**WHAT YOU NEED TO DO:** From the entries below, return only the lines starting at the one that contains "[PND Beacon Dataservice Result] (215, 1509)" and ending at the one that contains "[Mengenal Rd. Aria", exactly as they stand.
-------
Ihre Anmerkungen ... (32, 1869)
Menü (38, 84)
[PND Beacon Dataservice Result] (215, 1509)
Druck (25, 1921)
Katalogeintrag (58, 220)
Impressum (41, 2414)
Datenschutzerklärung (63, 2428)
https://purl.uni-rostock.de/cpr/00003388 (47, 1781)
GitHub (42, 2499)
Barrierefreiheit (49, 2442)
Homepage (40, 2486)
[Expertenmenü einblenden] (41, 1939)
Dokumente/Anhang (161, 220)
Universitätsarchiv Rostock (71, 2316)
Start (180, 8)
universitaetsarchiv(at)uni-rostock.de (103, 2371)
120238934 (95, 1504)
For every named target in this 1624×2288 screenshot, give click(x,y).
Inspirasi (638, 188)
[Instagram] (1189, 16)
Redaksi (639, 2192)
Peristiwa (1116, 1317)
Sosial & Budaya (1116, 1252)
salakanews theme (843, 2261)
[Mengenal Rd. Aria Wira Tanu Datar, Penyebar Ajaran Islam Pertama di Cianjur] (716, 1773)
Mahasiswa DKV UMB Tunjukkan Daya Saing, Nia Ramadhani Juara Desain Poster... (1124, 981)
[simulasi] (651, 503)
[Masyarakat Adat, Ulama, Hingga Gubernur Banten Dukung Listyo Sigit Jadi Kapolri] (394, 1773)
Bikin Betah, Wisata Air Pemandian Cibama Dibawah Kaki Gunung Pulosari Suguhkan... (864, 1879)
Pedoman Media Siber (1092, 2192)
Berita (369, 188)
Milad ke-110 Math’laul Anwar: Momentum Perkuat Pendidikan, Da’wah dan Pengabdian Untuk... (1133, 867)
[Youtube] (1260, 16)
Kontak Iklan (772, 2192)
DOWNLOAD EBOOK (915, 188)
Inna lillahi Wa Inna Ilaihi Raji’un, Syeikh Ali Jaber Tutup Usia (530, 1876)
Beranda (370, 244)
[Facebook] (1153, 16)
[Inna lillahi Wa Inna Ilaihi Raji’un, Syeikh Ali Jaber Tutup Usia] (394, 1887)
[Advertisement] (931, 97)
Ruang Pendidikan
-------
**EXERCISE RESPONSE:**
[PND Beacon Dataservice Result] (215, 1509)
Druck (25, 1921)
Katalogeintrag (58, 220)
Impressum (41, 2414)
Datenschutzerklärung (63, 2428)
https://purl.uni-rostock.de/cpr/00003388 (47, 1781)
GitHub (42, 2499)
Barrierefreiheit (49, 2442)
Homepage (40, 2486)
[Expertenmenü einblenden] (41, 1939)
Dokumente/Anhang (161, 220)
Universitätsarchiv Rostock (71, 2316)
Start (180, 8)
universitaetsarchiv(at)uni-rostock.de (103, 2371)
120238934 (95, 1504)
For every named target in this 1624×2288 screenshot, give click(x,y).
Inspirasi (638, 188)
[Instagram] (1189, 16)
Redaksi (639, 2192)
Peristiwa (1116, 1317)
Sosial & Budaya (1116, 1252)
salakanews theme (843, 2261)
[Mengenal Rd. Aria Wira Tanu Datar, Penyebar Ajaran Islam Pertama di Cianjur] (716, 1773)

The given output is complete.